— Begin DATASET RECORDS —
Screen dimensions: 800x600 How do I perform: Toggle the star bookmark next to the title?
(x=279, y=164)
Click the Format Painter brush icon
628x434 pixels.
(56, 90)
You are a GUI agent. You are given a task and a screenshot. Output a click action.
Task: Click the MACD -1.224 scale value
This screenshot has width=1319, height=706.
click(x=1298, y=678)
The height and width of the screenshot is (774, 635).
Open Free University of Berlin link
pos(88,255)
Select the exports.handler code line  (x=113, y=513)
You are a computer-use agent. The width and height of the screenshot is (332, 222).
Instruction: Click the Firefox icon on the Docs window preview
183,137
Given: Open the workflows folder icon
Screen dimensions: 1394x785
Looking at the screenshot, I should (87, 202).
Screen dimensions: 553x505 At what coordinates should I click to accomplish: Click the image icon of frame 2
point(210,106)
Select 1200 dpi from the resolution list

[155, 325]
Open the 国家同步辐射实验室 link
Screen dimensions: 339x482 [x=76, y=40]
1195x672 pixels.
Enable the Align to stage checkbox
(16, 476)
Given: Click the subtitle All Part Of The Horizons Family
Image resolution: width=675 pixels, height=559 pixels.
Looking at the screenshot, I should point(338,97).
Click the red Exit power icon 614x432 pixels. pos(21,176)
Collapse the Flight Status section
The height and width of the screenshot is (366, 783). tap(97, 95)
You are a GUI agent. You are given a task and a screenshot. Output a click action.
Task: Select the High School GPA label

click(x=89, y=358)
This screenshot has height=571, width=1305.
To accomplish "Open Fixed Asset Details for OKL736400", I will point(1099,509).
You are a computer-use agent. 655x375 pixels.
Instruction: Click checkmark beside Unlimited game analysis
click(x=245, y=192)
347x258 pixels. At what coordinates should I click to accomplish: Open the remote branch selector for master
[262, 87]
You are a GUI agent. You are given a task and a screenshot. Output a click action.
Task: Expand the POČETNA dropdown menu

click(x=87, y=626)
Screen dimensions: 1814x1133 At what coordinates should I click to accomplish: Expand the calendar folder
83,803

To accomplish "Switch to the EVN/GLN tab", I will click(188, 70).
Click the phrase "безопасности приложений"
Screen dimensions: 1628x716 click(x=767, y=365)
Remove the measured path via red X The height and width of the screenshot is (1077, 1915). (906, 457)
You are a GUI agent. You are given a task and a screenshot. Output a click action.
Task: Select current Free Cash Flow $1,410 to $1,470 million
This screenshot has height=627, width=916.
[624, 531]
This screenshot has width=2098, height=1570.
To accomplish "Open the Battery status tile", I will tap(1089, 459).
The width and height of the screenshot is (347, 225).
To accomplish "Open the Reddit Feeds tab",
— End DATASET RECORDS —
PROBLEM TO WORK ON:
Arrange every line of the records above as a Markdown table with two columns, Row and Text, where Row numbers each line in order and Text holds the line itself. Leave out blank lines.

WORKED ANSWER:
| Row | Text |
|---|---|
| 1 | Screen dimensions: 800x600 How do I perform: Toggle the star bookmark next to the title? |
| 2 | (x=279, y=164) |
| 3 | Click the Format Painter brush icon |
| 4 | 628x434 pixels. |
| 5 | (56, 90) |
| 6 | You are a GUI agent. You are given a task and a screenshot. Output a click action. |
| 7 | Task: Click the MACD -1.224 scale value |
| 8 | This screenshot has width=1319, height=706. |
| 9 | click(x=1298, y=678) |
| 10 | The height and width of the screenshot is (774, 635). |
| 11 | Open Free University of Berlin link |
| 12 | pos(88,255) |
| 13 | Select the exports.handler code line  (x=113, y=513) |
| 14 | You are a computer-use agent. The width and height of the screenshot is (332, 222). |
| 15 | Instruction: Click the Firefox icon on the Docs window preview |
| 16 | 183,137 |
| 17 | Given: Open the workflows folder icon |
| 18 | Screen dimensions: 1394x785 |
| 19 | Looking at the screenshot, I should (87, 202). |
| 20 | Screen dimensions: 553x505 At what coordinates should I click to accomplish: Click the image icon of frame 2 |
| 21 | point(210,106) |
| 22 | Select 1200 dpi from the resolution list |
| 23 | [155, 325] |
| 24 | Open the 国家同步辐射实验室 link |
| 25 | Screen dimensions: 339x482 [x=76, y=40] |
| 26 | 1195x672 pixels. |
| 27 | Enable the Align to stage checkbox |
| 28 | (16, 476) |
| 29 | Given: Click the subtitle All Part Of The Horizons Family |
| 30 | Image resolution: width=675 pixels, height=559 pixels. |
| 31 | Looking at the screenshot, I should point(338,97). |
| 32 | Click the red Exit power icon 614x432 pixels. pos(21,176) |
| 33 | Collapse the Flight Status section |
| 34 | The height and width of the screenshot is (366, 783). tap(97, 95) |
| 35 | You are a GUI agent. You are given a task and a screenshot. Output a click action. |
| 36 | Task: Select the High School GPA label |
| 37 | click(x=89, y=358) |
| 38 | This screenshot has height=571, width=1305. |
| 39 | To accomplish "Open Fixed Asset Details for OKL736400", I will point(1099,509). |
| 40 | You are a computer-use agent. 655x375 pixels. |
| 41 | Instruction: Click checkmark beside Unlimited game analysis |
| 42 | click(x=245, y=192) |
| 43 | 347x258 pixels. At what coordinates should I click to accomplish: Open the remote branch selector for master |
| 44 | [262, 87] |
| 45 | You are a GUI agent. You are given a task and a screenshot. Output a click action. |
| 46 | Task: Expand the POČETNA dropdown menu |
| 47 | click(x=87, y=626) |
| 48 | Screen dimensions: 1814x1133 At what coordinates should I click to accomplish: Expand the calendar folder |
| 49 | 83,803 |
| 50 | To accomplish "Switch to the EVN/GLN tab", I will click(188, 70). |
| 51 | Click the phrase "безопасности приложений" |
| 52 | Screen dimensions: 1628x716 click(x=767, y=365) |
| 53 | Remove the measured path via red X The height and width of the screenshot is (1077, 1915). (906, 457) |
| 54 | You are a GUI agent. You are given a task and a screenshot. Output a click action. |
| 55 | Task: Select current Free Cash Flow $1,410 to $1,470 million |
| 56 | This screenshot has height=627, width=916. |
| 57 | [624, 531] |
| 58 | This screenshot has width=2098, height=1570. |
| 59 | To accomplish "Open the Battery status tile", I will tap(1089, 459). |
| 60 | The width and height of the screenshot is (347, 225). |
| 61 | To accomplish "Open the Reddit Feeds tab", |